### TASK MATERIAL:
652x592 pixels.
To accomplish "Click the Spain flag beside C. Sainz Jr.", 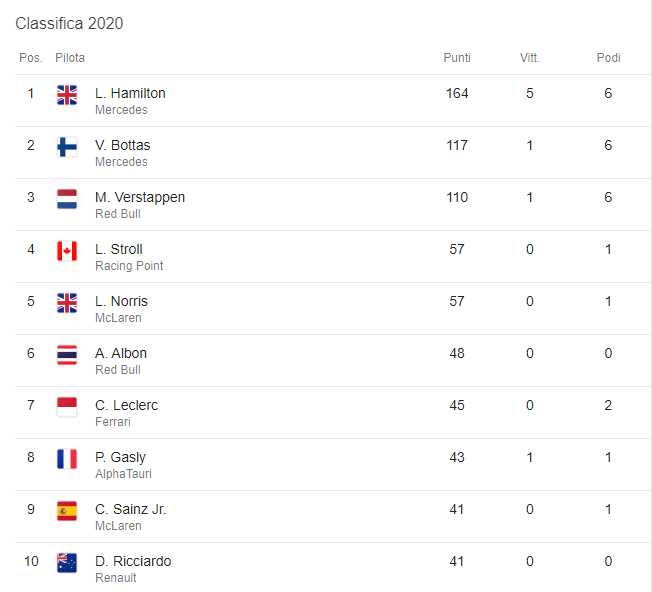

--

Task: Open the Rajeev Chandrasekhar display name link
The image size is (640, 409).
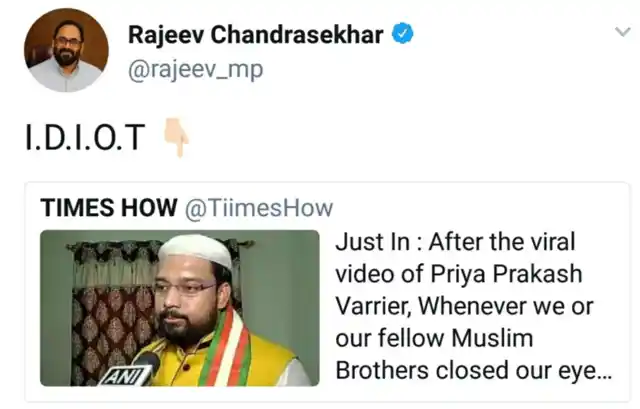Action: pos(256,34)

### EXERCISE DIRECTIONS:
Reproduce the part of the listing above that opens with the line containing "652x592 pixels." and closes with the line containing "the Spain flag", both lines included, and omit the pictures.

### PROBLEM SOLUTION:
652x592 pixels.
To accomplish "Click the Spain flag beside C. Sainz Jr.", 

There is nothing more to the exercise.